6.20. Ten tijde van het vaststellen van de aanslag grondbelasting 2019 waren de beoogde wijzigingen in de landsverordening grondbelasting nog niet bekend en/of ingevoerd waardoor de Inspecteur niet heeft gedwaald over de van toepassing zijnde geldende recht.
6.21. In casu kan volgens de Inspecteur geen andere conclusie worden getrokken dan dat de bestreden aanslag grondbelasting 2019 als een geconverteerde navorderingsaanslag grondbelasting 2019 dient te worden aangemerkt naar een belastbare waarde van Afl. 400.262.816 resulterend in een verschuldigd belastingbedrag van Afl. 2.401.576 (0,6% x Afl. 400.262.816).
Terugwerkende kracht van fiscale wetgeving
6.22. De wetgever heeft bovendien, naar de mening van de Inspecteur, door wijziging van het grondbelastingtarief voor een belastingjaar waarvoor reeds een aanslag werd vastgesteld (lees: de aanslag grondbelasting 2019), in wezen (formeel) terugwerkende kracht toegekend aan de wetswijziging.
6.23. De bekendmaking op 31 mei 2017 van de aanslag voor het eerste jaar van het vijfjarige tijdvak 2017 t/m 2021 heeft bij belanghebbende, gelet op de wetssystematiek, de gerechtvaardigde verwachting kunnen opwekken dat de overige aanslagen van het desbetreffende tijdvak gelijkluidend zouden zijn aan de aanslag voor het eerste jaar (lees: het jaar 2017).
6.24. Volgens vaststaande jurisprudentie hoeft in een wetgevende maatregel niet uitdrukkelijk te zijn bepaald dat hieraan terugwerkende kracht toekomt.

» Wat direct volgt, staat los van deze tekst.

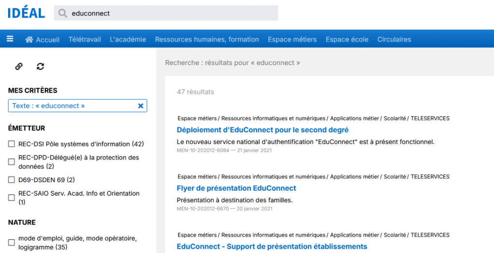Click the permalink chain icon
The width and height of the screenshot is (494, 253).
(19, 67)
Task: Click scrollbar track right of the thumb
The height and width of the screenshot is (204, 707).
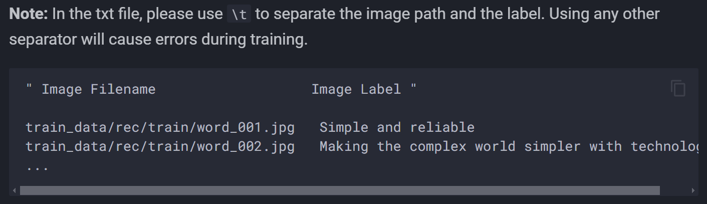Action: point(674,191)
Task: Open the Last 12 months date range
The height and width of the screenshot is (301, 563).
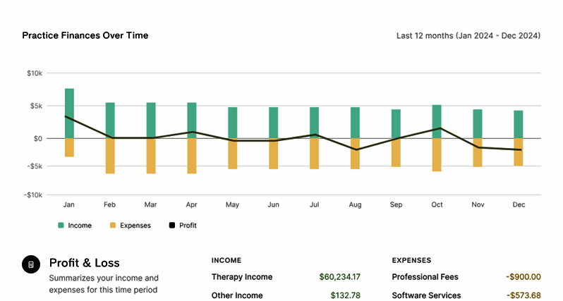Action: pyautogui.click(x=468, y=35)
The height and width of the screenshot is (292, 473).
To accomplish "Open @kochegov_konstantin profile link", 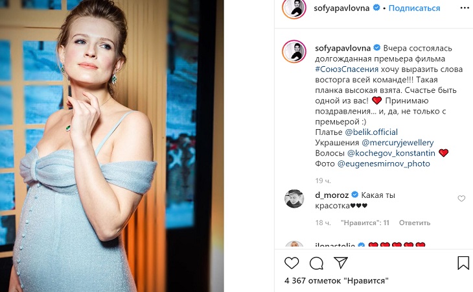I will pos(391,153).
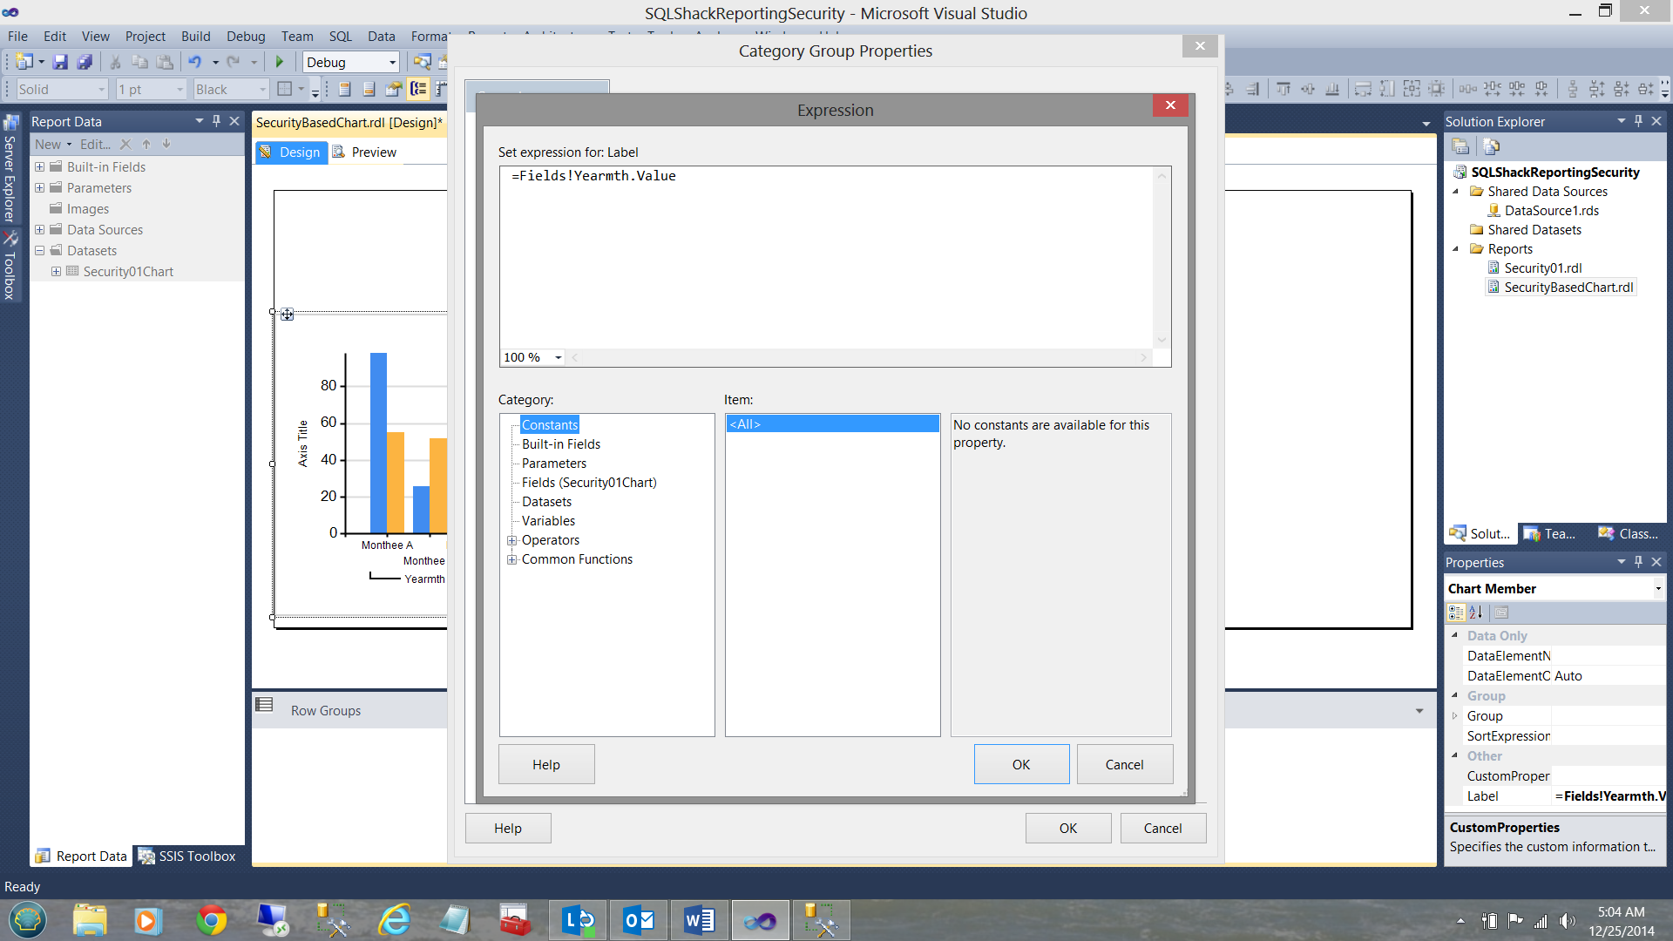The height and width of the screenshot is (941, 1673).
Task: Click the Save toolbar icon
Action: pyautogui.click(x=60, y=62)
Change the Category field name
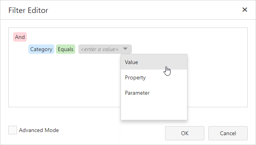The width and height of the screenshot is (256, 145). (x=41, y=49)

Daartoe verwijs ik naar rechtsoverweging 4.19 van het arrest van 7 maart 1979 waarin de Hoge Raad het volgende heeft overwogen:
(…)
Tevens wordt hierbij verwezen naar het arrest in BNB 1979/125, waarbij de advocaat generaal de conclusie trok dat de rechter ook ingeval de regelgever niet uitdrukkelijk heeft bepaald dat een regel terugwerkende kracht heeft, niettemin tot de conclusie komt dat aan een regel terugwerkende kracht is verleend.
3.4. De subsidiaire klacht licht de Minister als volgt toe:
7.1. Subsidiair is de Inspecteur van mening dat de bestreden aanslag grondbelasting 2019 een reeds vastgestelde en geformaliseerde aanslag betrof die aan belanghebbende met een dagtekening van 31 mei 2019 is bekendgemaakt.
7.2. Vanwege vermindering van de belastbare waarde bij goede justitie door het Hof naar een bedrag van Afl. 250.000.000 en de onverkorte toepassing van het gewijzigde artikel 11 LvGB dient de genoemde aanslag naar de mening van de Inspecteur te worden verminderd naar een verschuldigd belastingbedrag van Afl. 1.500.000 (0,6% x Afl. 250.000.000).
3.5. De meer subsidiaire klacht houdt in:
8.1. Meer subsidiair is de Inspecteur van mening dat de bestreden aanslag grondbelasting 2019 als een nog op te leggen (primitieve) aanslag kan worden aangemerkt, aangezien deze nooit geformaliseerd is middels verzending aan belanghebbende.
8.2. De Inspecteur is, als uitvoerend orgaan, onverkort gehouden om met ingang van 1 januari 2019 het bepaalde in het gewijzigde artikel 11 LvGB toe te passen, waardoor de geformaliseerde aanslag tot een bedrag van Afl. 1.500.000 (0,6% x Afl. 250.000.000) dient te worden opgelegd.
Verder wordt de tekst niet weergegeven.